== Material shown ==
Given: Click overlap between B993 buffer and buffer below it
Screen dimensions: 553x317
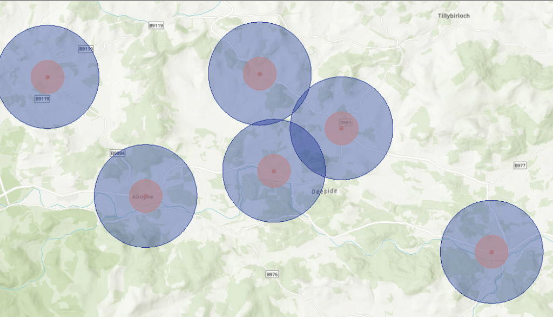Looking at the screenshot, I should (x=308, y=149).
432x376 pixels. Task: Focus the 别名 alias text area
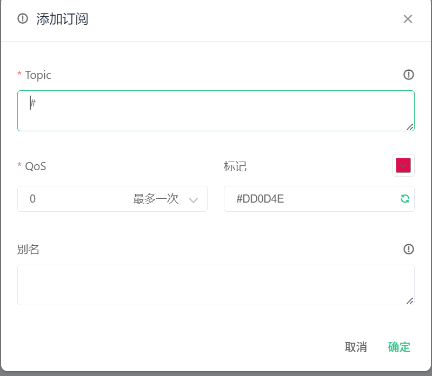(216, 285)
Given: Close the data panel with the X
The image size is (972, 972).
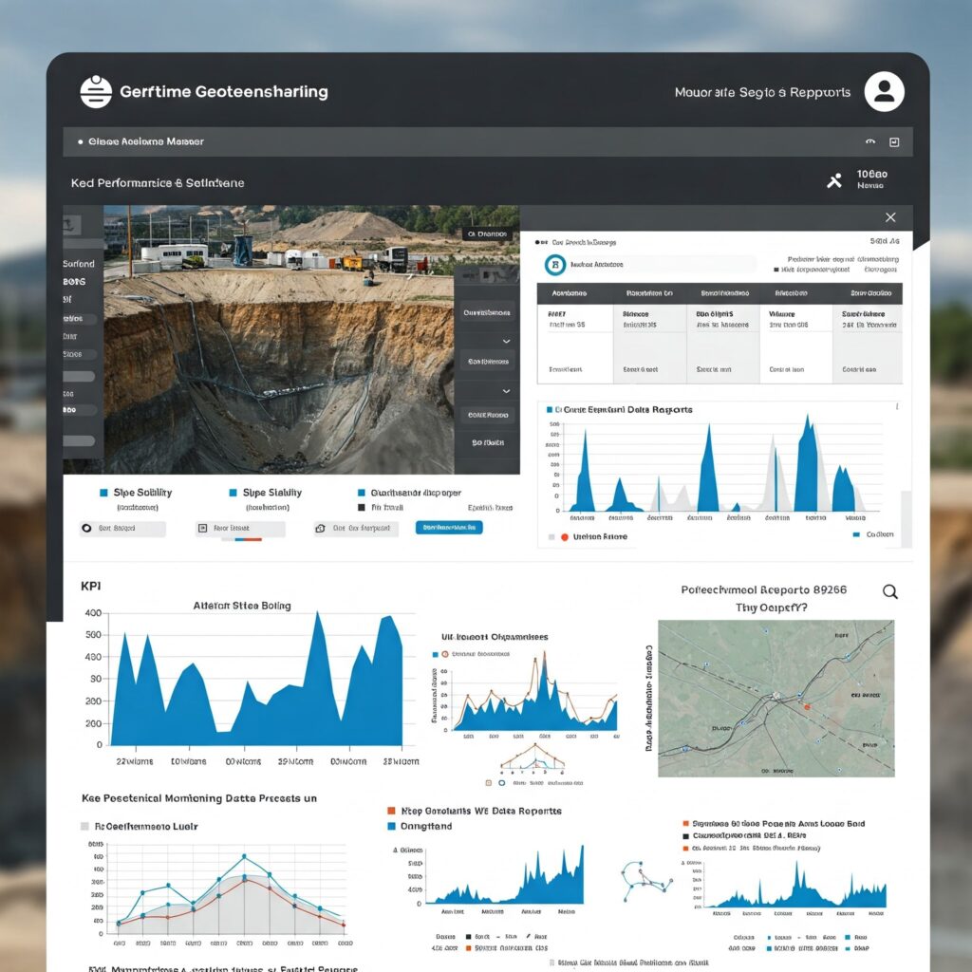Looking at the screenshot, I should pyautogui.click(x=889, y=217).
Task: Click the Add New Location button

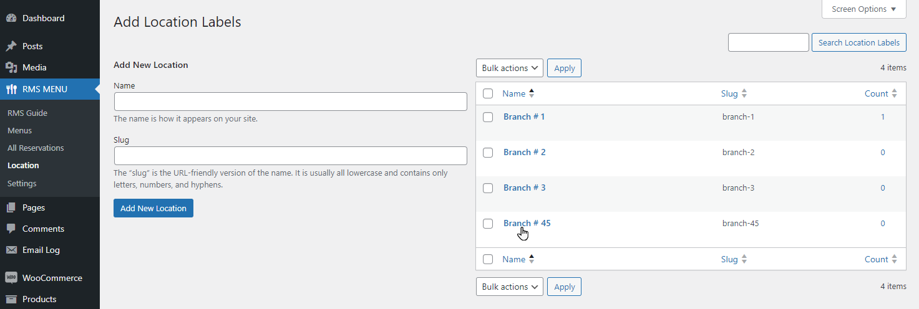Action: tap(153, 208)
===
- **What is needed**:
Collect the complete line wherever the string "Given" appears in the records.

- **Task answer**:
Given: Click overlap between B993 buffer and buffer below it
Given: Close the data panel with the X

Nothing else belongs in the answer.